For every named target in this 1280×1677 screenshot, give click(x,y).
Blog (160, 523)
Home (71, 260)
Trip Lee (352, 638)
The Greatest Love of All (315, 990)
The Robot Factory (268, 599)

==

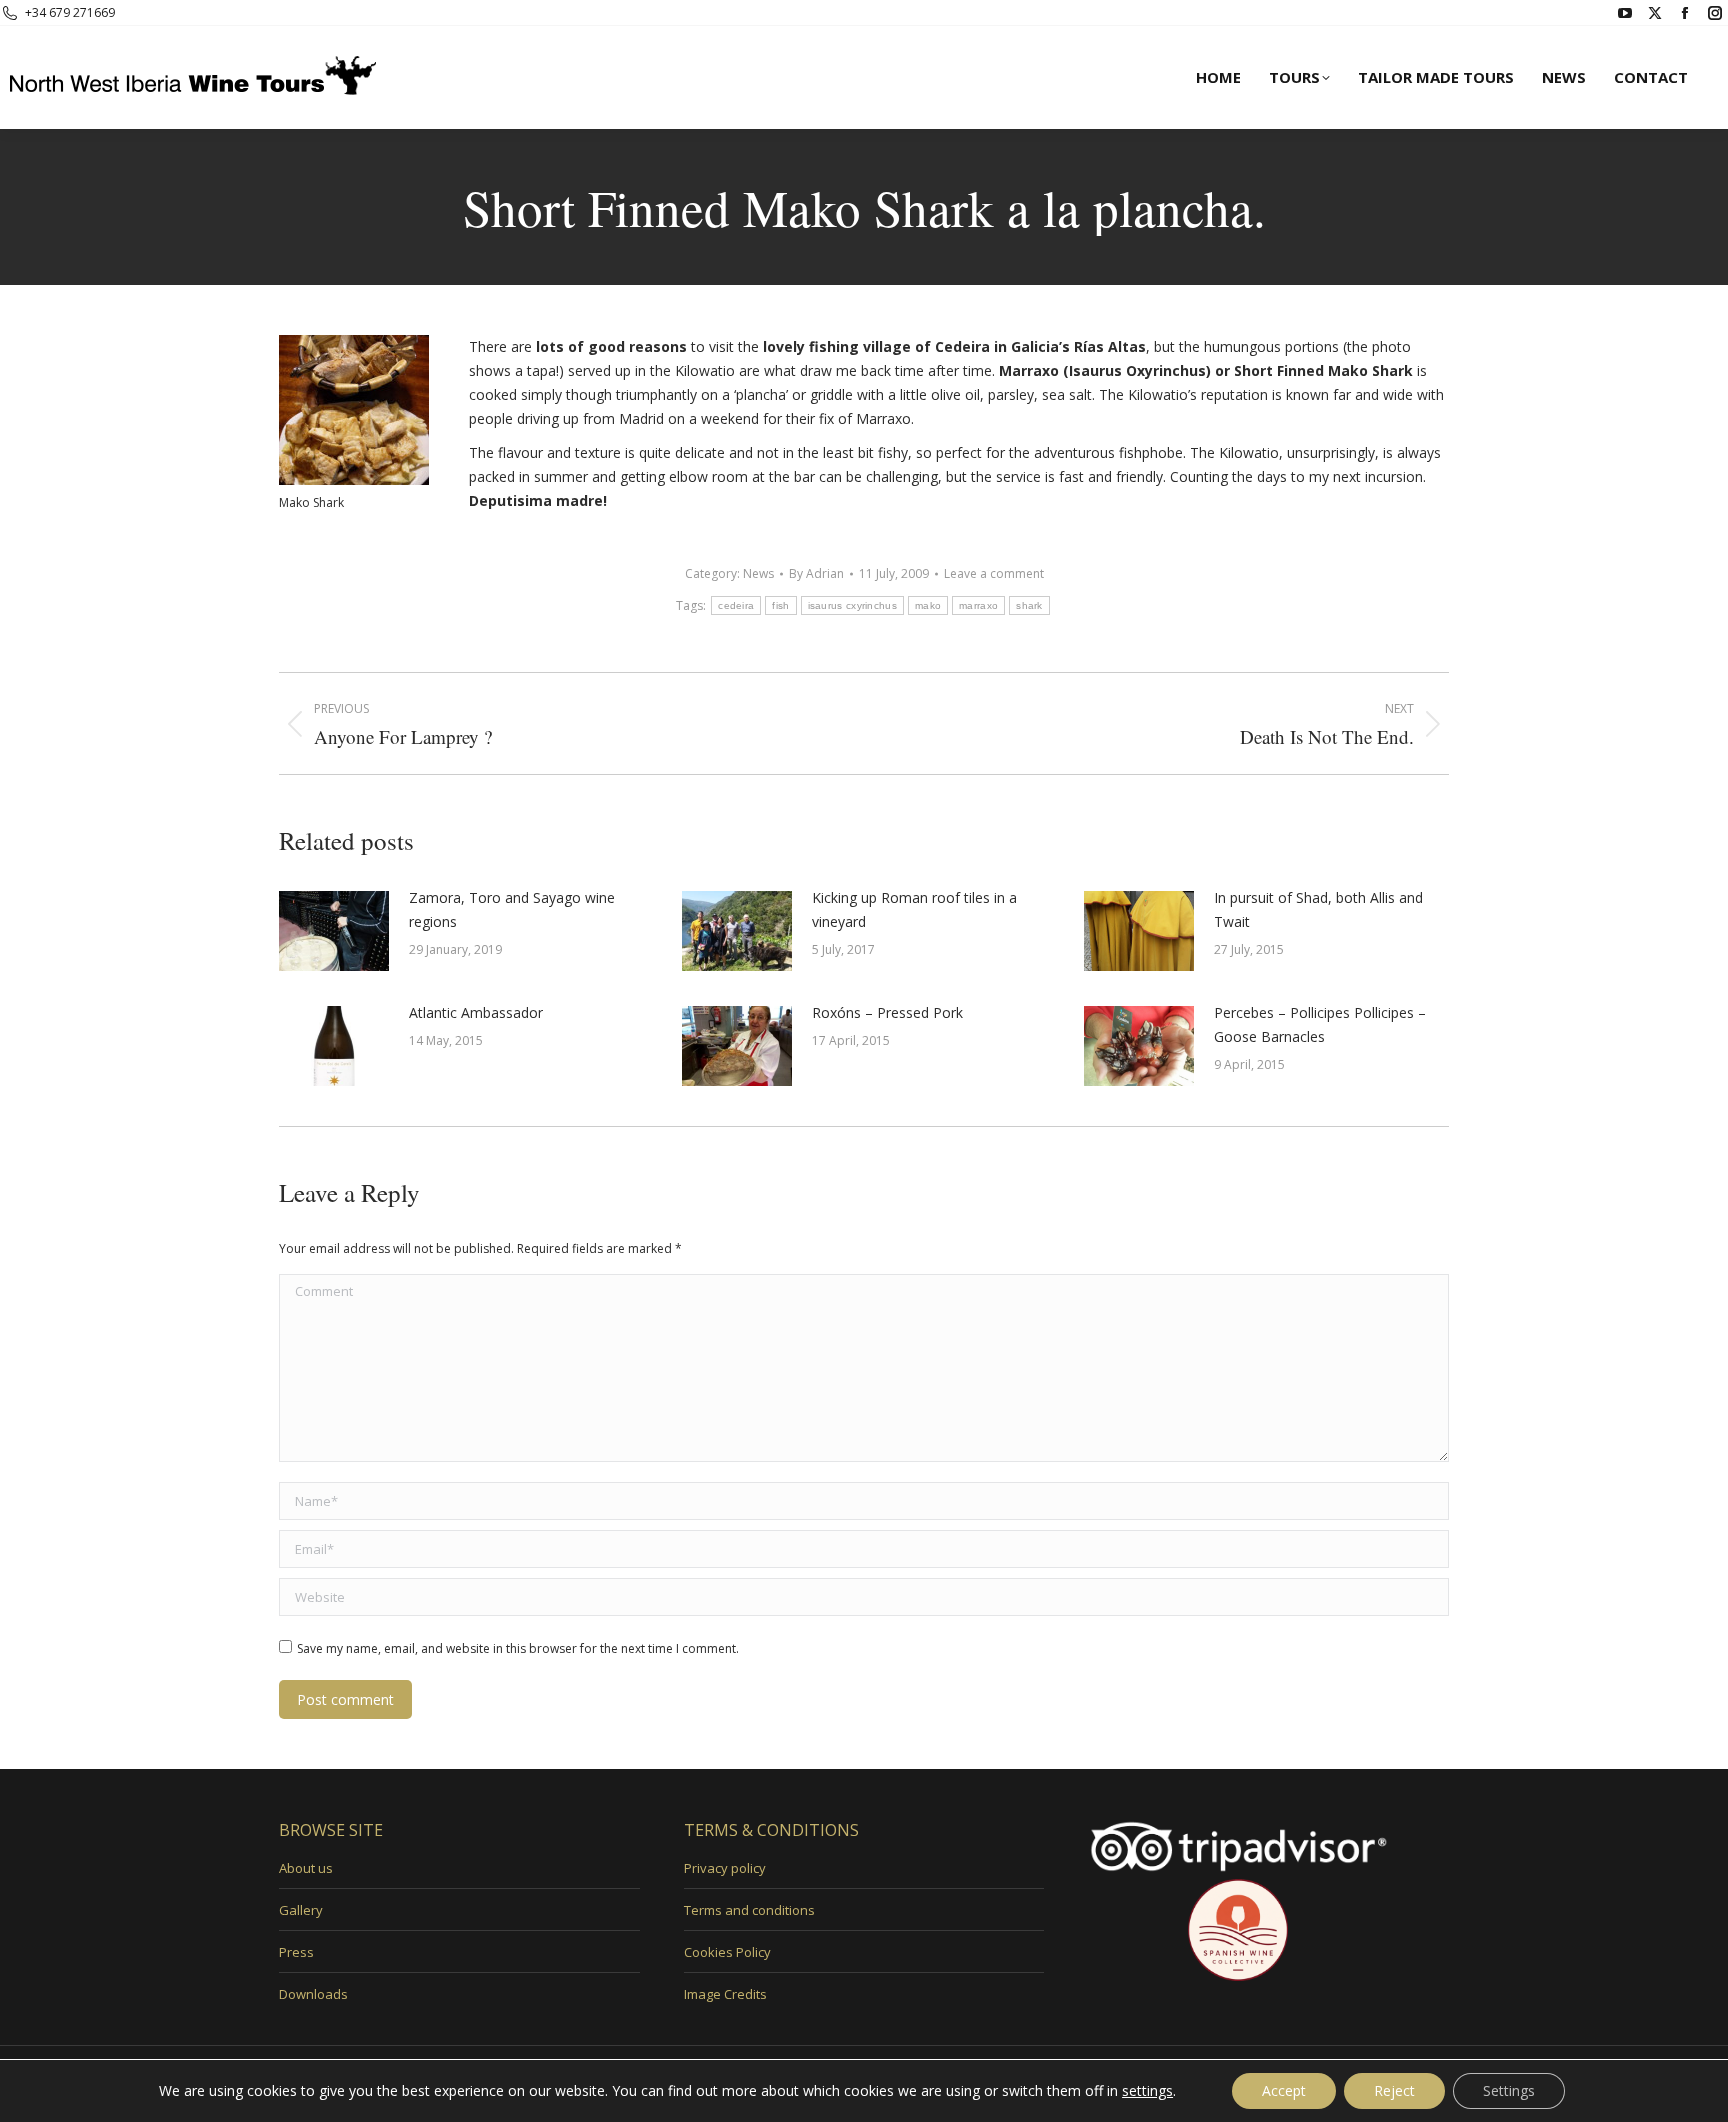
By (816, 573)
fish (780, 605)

_Work instructions:_ Give back, exactly as written, the stretch from the line with "For every named" through the line with "The Robot Factory (268, 599)", and no other lines from the records above.

_Solution for this exercise:_
For every named target in this 1280×1677 screenshot, give click(x,y).
Blog (160, 523)
Home (71, 260)
Trip Lee (352, 638)
The Greatest Love of All (315, 990)
The Robot Factory (268, 599)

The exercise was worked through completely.